- _Provided records_:

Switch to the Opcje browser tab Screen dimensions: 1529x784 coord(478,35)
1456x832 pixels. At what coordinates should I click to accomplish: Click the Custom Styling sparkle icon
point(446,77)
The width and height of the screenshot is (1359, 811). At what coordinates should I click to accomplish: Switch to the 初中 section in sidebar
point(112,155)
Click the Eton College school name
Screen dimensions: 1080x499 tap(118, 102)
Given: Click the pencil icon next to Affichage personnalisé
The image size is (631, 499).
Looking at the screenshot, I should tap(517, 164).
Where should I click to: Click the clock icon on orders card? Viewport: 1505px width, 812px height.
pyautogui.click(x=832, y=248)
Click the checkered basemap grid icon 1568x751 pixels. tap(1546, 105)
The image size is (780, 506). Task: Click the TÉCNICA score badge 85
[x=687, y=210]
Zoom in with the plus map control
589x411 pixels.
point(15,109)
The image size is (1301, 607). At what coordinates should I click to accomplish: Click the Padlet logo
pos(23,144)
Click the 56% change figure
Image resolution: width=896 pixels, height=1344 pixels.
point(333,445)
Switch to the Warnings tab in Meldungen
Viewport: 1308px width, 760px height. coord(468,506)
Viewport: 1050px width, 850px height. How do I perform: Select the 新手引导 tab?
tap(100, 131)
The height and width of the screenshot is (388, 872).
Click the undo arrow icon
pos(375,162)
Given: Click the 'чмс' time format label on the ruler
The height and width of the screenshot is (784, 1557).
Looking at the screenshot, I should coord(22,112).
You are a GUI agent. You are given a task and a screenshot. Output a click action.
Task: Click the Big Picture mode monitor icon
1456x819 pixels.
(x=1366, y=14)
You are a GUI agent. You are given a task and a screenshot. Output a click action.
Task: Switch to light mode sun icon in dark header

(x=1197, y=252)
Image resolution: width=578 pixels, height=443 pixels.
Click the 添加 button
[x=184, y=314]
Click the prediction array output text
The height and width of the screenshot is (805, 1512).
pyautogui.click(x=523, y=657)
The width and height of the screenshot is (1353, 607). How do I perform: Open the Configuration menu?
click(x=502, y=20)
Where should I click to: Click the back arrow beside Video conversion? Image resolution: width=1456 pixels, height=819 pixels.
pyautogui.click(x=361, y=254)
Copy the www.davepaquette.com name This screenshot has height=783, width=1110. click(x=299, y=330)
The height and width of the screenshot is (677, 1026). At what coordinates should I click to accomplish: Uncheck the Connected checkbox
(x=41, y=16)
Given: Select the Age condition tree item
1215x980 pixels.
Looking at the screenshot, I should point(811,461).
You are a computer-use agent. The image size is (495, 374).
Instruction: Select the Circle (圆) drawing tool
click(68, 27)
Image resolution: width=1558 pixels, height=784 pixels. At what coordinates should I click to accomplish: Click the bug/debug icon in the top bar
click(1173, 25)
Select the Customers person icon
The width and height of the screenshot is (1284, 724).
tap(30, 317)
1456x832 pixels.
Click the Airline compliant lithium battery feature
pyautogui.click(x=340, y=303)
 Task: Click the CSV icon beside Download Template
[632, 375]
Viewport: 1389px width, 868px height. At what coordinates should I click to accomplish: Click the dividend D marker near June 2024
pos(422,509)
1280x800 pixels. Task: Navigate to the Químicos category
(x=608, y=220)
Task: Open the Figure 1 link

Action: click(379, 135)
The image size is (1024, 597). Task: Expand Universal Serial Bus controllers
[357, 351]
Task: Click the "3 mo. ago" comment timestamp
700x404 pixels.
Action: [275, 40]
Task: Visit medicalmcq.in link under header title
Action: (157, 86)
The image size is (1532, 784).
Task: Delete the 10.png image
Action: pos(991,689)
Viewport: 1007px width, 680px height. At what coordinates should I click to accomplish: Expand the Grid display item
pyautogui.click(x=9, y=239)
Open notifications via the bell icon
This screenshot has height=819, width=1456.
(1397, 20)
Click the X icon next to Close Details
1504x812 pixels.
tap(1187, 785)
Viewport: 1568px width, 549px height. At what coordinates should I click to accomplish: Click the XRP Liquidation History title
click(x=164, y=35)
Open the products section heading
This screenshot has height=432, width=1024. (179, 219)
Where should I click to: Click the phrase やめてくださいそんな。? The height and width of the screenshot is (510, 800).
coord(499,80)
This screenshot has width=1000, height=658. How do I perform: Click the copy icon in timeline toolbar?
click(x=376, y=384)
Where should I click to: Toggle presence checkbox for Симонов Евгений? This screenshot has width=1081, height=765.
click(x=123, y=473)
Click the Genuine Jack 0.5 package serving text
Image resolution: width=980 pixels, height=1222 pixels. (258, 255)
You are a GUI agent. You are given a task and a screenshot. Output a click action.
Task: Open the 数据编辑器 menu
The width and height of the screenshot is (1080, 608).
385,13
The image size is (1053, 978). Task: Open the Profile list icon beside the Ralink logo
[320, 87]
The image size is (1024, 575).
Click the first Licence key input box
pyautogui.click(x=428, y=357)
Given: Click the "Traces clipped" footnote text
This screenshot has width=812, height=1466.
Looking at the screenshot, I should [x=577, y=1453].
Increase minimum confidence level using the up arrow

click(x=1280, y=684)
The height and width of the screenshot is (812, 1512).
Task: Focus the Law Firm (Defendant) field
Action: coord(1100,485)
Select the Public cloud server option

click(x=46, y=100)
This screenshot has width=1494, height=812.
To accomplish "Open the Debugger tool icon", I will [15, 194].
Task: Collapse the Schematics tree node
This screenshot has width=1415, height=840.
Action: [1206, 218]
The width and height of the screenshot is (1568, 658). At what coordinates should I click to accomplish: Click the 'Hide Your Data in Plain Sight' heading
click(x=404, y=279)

- _Goal_: Edit the items above so that "At what coordinates should I click to accomplish" becomes "Where should I click to accomplish" wherever it appears, and leave everything else unchanged.

- _Response to the exercise_:
Switch to the Opcje browser tab Screen dimensions: 1529x784 coord(478,35)
1456x832 pixels. Where should I click to accomplish: Click the Custom Styling sparkle icon
point(446,77)
The width and height of the screenshot is (1359, 811). Where should I click to accomplish: Switch to the 初中 section in sidebar
point(112,155)
Click the Eton College school name
Screen dimensions: 1080x499 tap(118, 102)
Given: Click the pencil icon next to Affichage personnalisé
The image size is (631, 499).
Looking at the screenshot, I should tap(517, 164).
Where should I click to: Click the clock icon on orders card? Viewport: 1505px width, 812px height.
pyautogui.click(x=832, y=248)
Click the checkered basemap grid icon 1568x751 pixels. tap(1546, 105)
The image size is (780, 506). Task: Click the TÉCNICA score badge 85
[x=687, y=210]
Zoom in with the plus map control
589x411 pixels.
point(15,109)
The image size is (1301, 607). Where should I click to accomplish: Click the Padlet logo
pos(23,144)
Click the 56% change figure
Image resolution: width=896 pixels, height=1344 pixels.
point(333,445)
Switch to the Warnings tab in Meldungen
Viewport: 1308px width, 760px height. coord(468,506)
Viewport: 1050px width, 850px height. How do I perform: Select the 新手引导 tab?
tap(100, 131)
The height and width of the screenshot is (388, 872).
Click the undo arrow icon
pos(375,162)
Given: Click the 'чмс' time format label on the ruler
The height and width of the screenshot is (784, 1557).
Looking at the screenshot, I should coord(22,112).
You are a GUI agent. You are given a task and a screenshot. Output a click action.
Task: Click the Big Picture mode monitor icon
1456x819 pixels.
(x=1366, y=14)
You are a GUI agent. You are given a task and a screenshot. Output a click action.
Task: Switch to light mode sun icon in dark header

(x=1197, y=252)
Image resolution: width=578 pixels, height=443 pixels.
Click the 添加 button
[x=184, y=314]
Click the prediction array output text
The height and width of the screenshot is (805, 1512).
pyautogui.click(x=523, y=657)
The width and height of the screenshot is (1353, 607). How do I perform: Open the Configuration menu?
click(x=502, y=20)
Where should I click to: Click the back arrow beside Video conversion? Image resolution: width=1456 pixels, height=819 pixels.
pyautogui.click(x=361, y=254)
Copy the www.davepaquette.com name This screenshot has height=783, width=1110. click(x=299, y=330)
The height and width of the screenshot is (677, 1026). Where should I click to accomplish: Uncheck the Connected checkbox
(x=41, y=16)
Given: Select the Age condition tree item
1215x980 pixels.
Looking at the screenshot, I should point(811,461).
You are a computer-use agent. The image size is (495, 374).
Instruction: Select the Circle (圆) drawing tool
click(68, 27)
Image resolution: width=1558 pixels, height=784 pixels. Where should I click to accomplish: Click the bug/debug icon in the top bar
click(1173, 25)
Select the Customers person icon
The width and height of the screenshot is (1284, 724).
tap(30, 317)
1456x832 pixels.
Click the Airline compliant lithium battery feature
pyautogui.click(x=340, y=303)
 Task: Click the CSV icon beside Download Template
[632, 375]
Viewport: 1389px width, 868px height. Where should I click to accomplish: Click the dividend D marker near June 2024
pos(422,509)
1280x800 pixels. Task: Navigate to the Químicos category
(x=608, y=220)
Task: Open the Figure 1 link

Action: click(379, 135)
The image size is (1024, 597). Task: Expand Universal Serial Bus controllers
[357, 351]
Task: Click the "3 mo. ago" comment timestamp
700x404 pixels.
Action: [275, 40]
Task: Visit medicalmcq.in link under header title
Action: (157, 86)
The image size is (1532, 784).
Task: Delete the 10.png image
Action: pos(991,689)
Viewport: 1007px width, 680px height. Where should I click to accomplish: Expand the Grid display item
pyautogui.click(x=9, y=239)
Open notifications via the bell icon
This screenshot has height=819, width=1456.
(1397, 20)
Click the X icon next to Close Details
1504x812 pixels.
tap(1187, 785)
Viewport: 1568px width, 549px height. Where should I click to accomplish: Click the XRP Liquidation History title
click(x=164, y=35)
Open the products section heading
This screenshot has height=432, width=1024. (179, 219)
Where should I click to: Click the phrase やめてくださいそんな。? The height and width of the screenshot is (510, 800).
coord(499,80)
This screenshot has width=1000, height=658. How do I perform: Click the copy icon in timeline toolbar?
click(x=376, y=384)
Where should I click to: Toggle presence checkbox for Симонов Евгений? This screenshot has width=1081, height=765.
click(x=123, y=473)
Click the Genuine Jack 0.5 package serving text
Image resolution: width=980 pixels, height=1222 pixels. (258, 255)
You are a GUI agent. You are given a task and a screenshot. Output a click action.
Task: Open the 数据编辑器 menu
The width and height of the screenshot is (1080, 608).
385,13
The image size is (1053, 978). Task: Open the Profile list icon beside the Ralink logo
[320, 87]
The image size is (1024, 575).
Click the first Licence key input box
pyautogui.click(x=428, y=357)
Given: Click the "Traces clipped" footnote text
This screenshot has width=812, height=1466.
Looking at the screenshot, I should [x=577, y=1453].
Increase minimum confidence level using the up arrow

click(x=1280, y=684)
The height and width of the screenshot is (812, 1512).
Task: Focus the Law Firm (Defendant) field
Action: coord(1100,485)
Select the Public cloud server option

click(x=46, y=100)
This screenshot has width=1494, height=812.
To accomplish "Open the Debugger tool icon", I will [15, 194].
Task: Collapse the Schematics tree node
This screenshot has width=1415, height=840.
Action: [1206, 218]
The width and height of the screenshot is (1568, 658). Where should I click to accomplish: Click the 'Hide Your Data in Plain Sight' heading
click(x=404, y=279)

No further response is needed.